● Instructions for the task
Copy exactly the lines of the records below, starting at the line that contains "Instruction: Expand the" and continuing through the last line, both included; omit any pictures.

[Source data Boundary: Start]

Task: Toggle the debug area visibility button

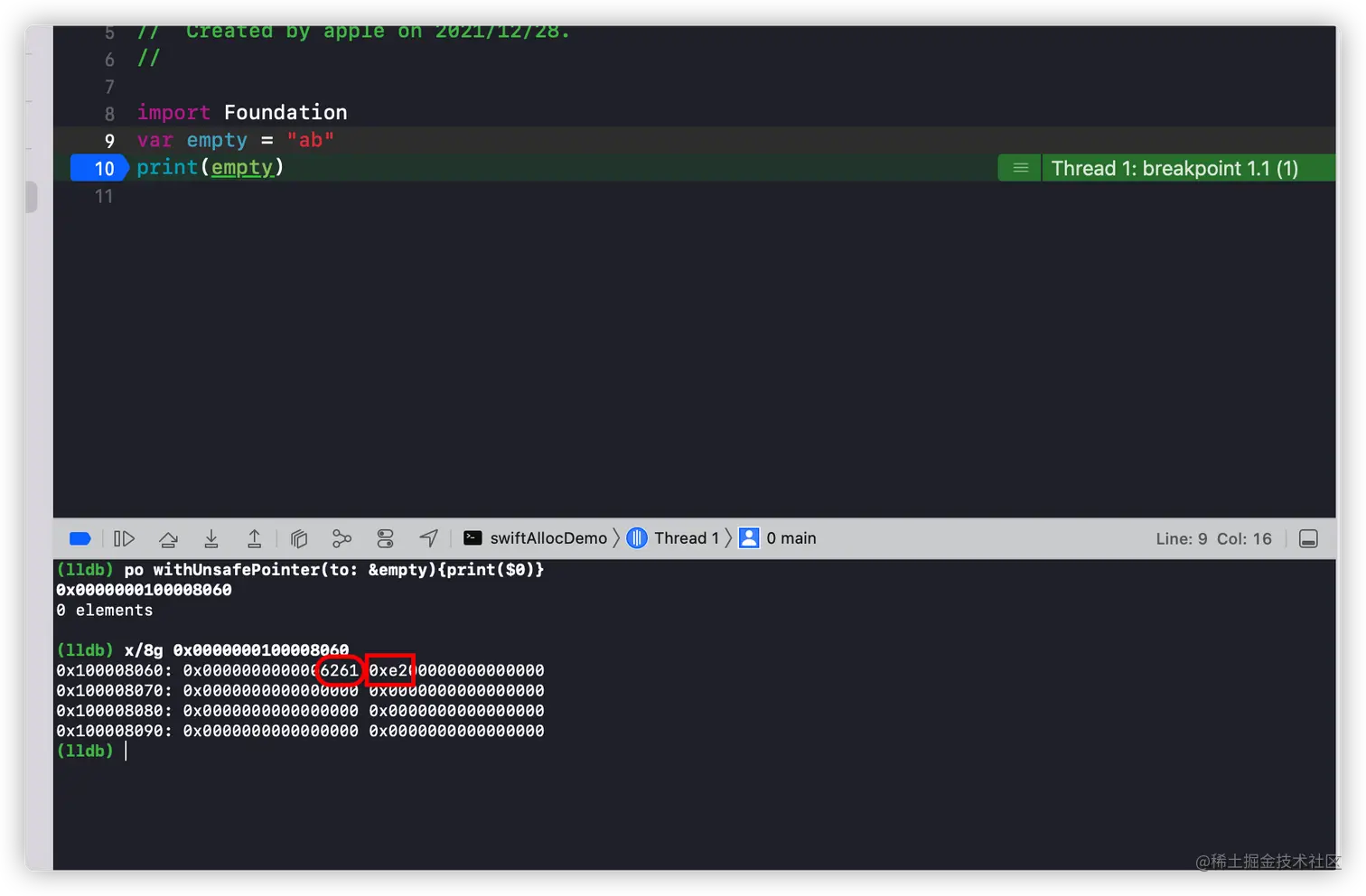Action: click(1308, 539)
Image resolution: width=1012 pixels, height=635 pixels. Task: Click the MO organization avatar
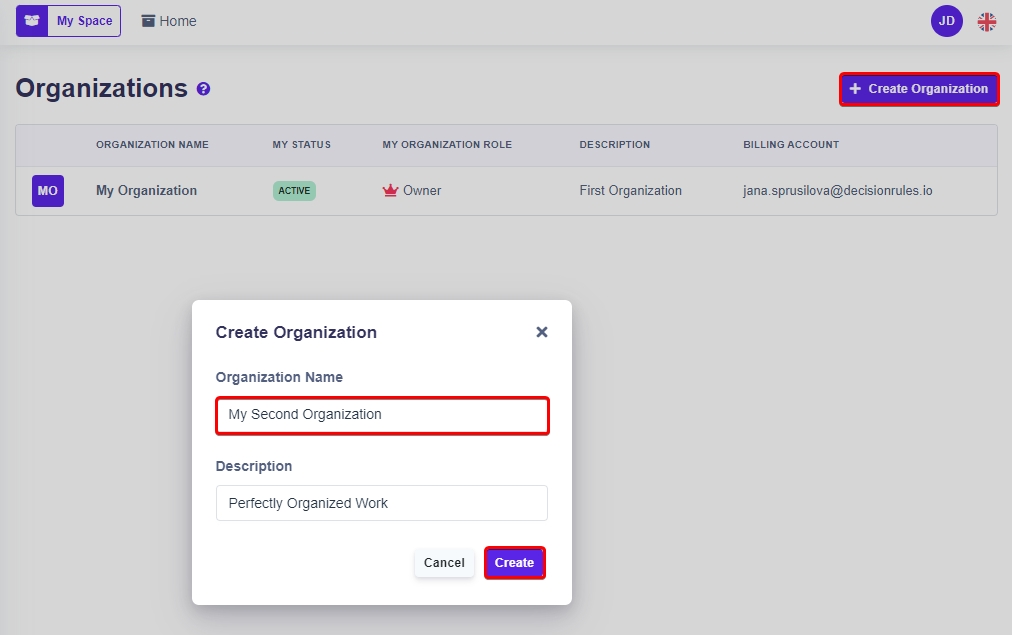point(48,191)
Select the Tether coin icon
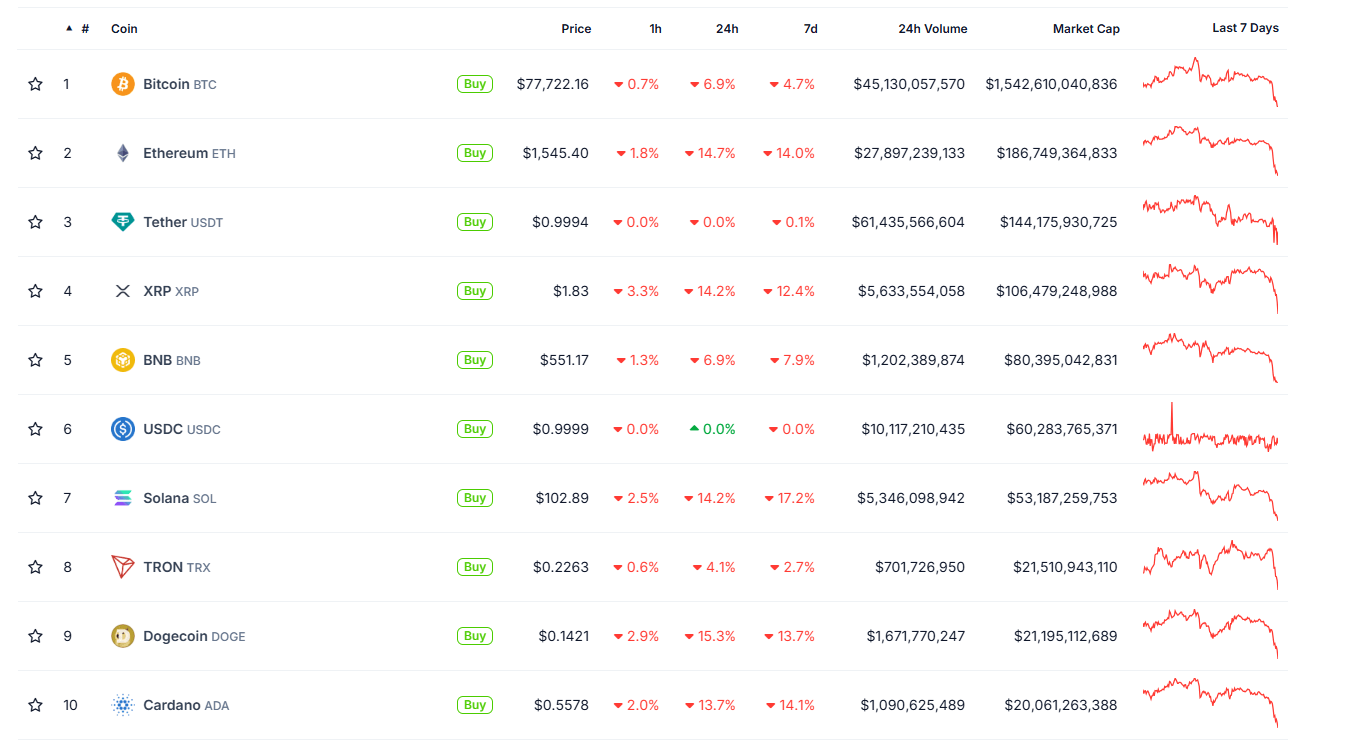The width and height of the screenshot is (1368, 745). 122,222
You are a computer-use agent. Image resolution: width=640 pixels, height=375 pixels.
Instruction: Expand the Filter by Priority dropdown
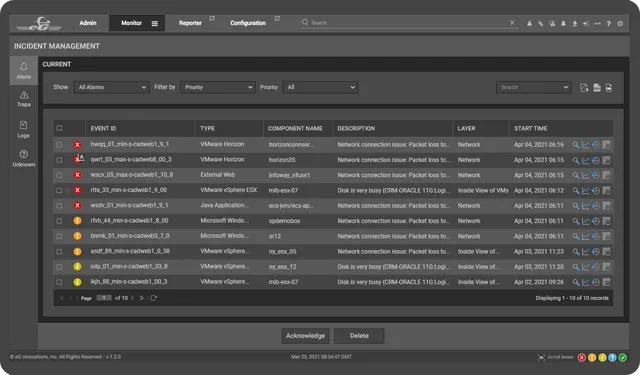click(x=218, y=87)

[Source data Boundary: End]

● Answer space
Instruction: Expand the Filter by Priority dropdown
click(x=218, y=87)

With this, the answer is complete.